The focus of the post is indeed larger setups than Sapling’s Powers of Tau (like I mentioned in another reply) - there are pretty large setups in the wild at the moment.

2 Likes

Don’t the Coda curves have much larger groups, so that this attack is not significant?

1 Like

For BLS12-381 in Sapling, 2^{114} exponentiations in the subgroup of d'th powers in \mathbb{F}_p^* should have the same cost as roughly 255 \cdot 2^{114} \approx 2^{122} \mathbb{F}_p^* multiplications. Sapling had a design strength of \sim\!125.5 bits (limited by the 251-bit hash \mathsf{CRH^{ivk}}). Yes the blog post and/or the protocol spec should mention the Cheon attack, even if only to say that it isn’t a problem for Sapling. I’ve opened a ticket.

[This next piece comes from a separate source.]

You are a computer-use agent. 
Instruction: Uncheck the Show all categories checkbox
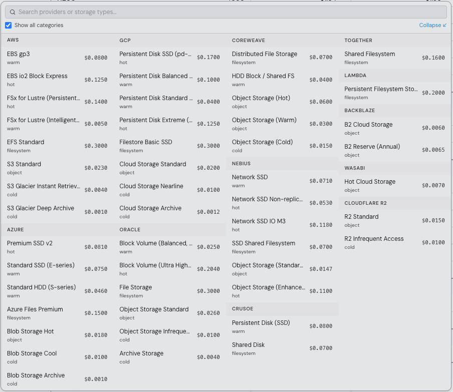pyautogui.click(x=9, y=25)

(It’s reasonable to measure the cost in multiplications, because the cost of square-root DL attacks is normally measured in group operations which are comparable, to within a small constant factor, to multiplications in \mathbb{F}_p^*. More precisely a group operation takes about 10 to 14 \mathbb{F}_p multiplications, so [for comparison with Pollard rho or Pollard kangaroo] the 2^{122} \mathbb{F}_p^* multiplications above correspond to at least 2^{118} group operations.)

2 Likes

Oh, you’re right, they do, about 750 bit groups. Definitely not relevant there :slight_smile:

1 Like

Just to clarify, the smoothness of other factors of p-1 and p+1 doesn’t matter. The Cheon algorithm can only compute the \tau for which \{g, g^\tau, g^{\tau^d}\} is given [corrected], and in the zk-SNARK context, that is only given up to the d determined by the setup. There is indeed a variant of the algorithm that works with p+1, but only if g^{\tau^{0..2d}} is given for d a factor of p+1. In the zk-SNARK context that variant doesn’t help because p+1 will not be highly 2-adic, and even if it were we don’t have any extra g^{\tau^i} available.

2 Likes

Small note - for the p-1 variant, we only need g, g^\tau g^{\tau^d}, and not the elements in between. In the zk-SNARK context we indeed have them though.

2 Likes

though there’s no concrete attack for now using smoothness of other factors, intuitively it feels safest to me to have a p-1 that just has a large prime factor besides the power of 2 used for the FFT. So I wonder if we could construct a curve like that.